__WHAT IS EXPECTED__
Copy, exactly as written, the lines that begin at the one containing "The image size is (737, 583)." and end at the one containing "Where should I". Skip any pictures in the data below.

__RECORD EXTRACTS__
____
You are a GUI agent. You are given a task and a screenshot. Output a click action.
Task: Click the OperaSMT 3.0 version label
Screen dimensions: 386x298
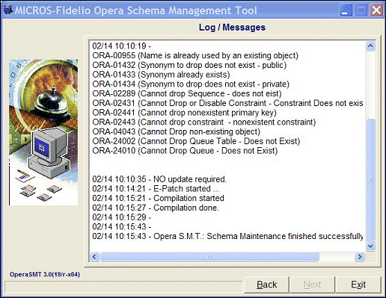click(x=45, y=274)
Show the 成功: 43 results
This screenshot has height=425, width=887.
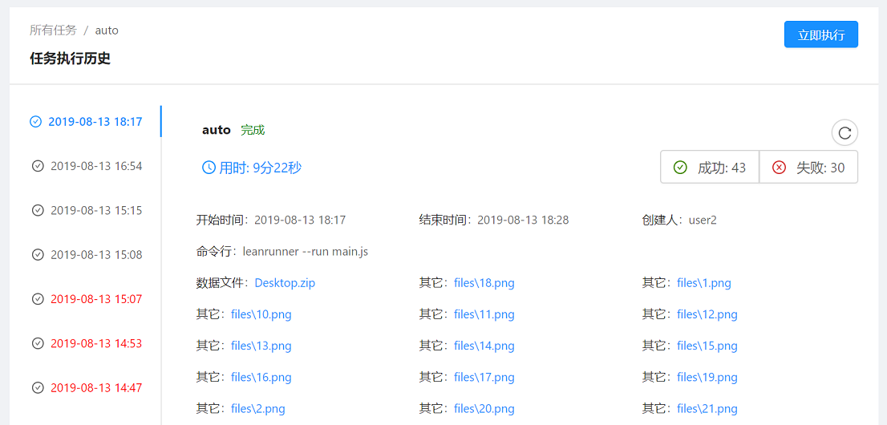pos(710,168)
____
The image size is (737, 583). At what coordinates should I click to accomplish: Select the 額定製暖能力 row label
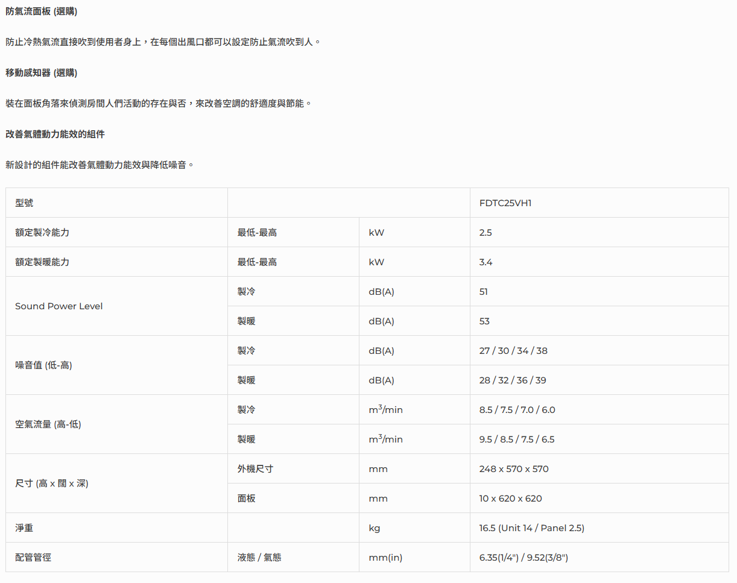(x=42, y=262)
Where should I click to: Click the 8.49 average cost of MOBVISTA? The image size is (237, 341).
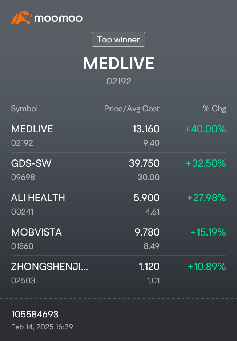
____
__ANSWER BELOW__
The image size is (737, 583). At what coordinates should I click to accomplish: Select the 額定製暖能力 row label
(x=42, y=262)
Where should I click to: Click the 8.49 average cost of MOBVISTA? The image size is (237, 341).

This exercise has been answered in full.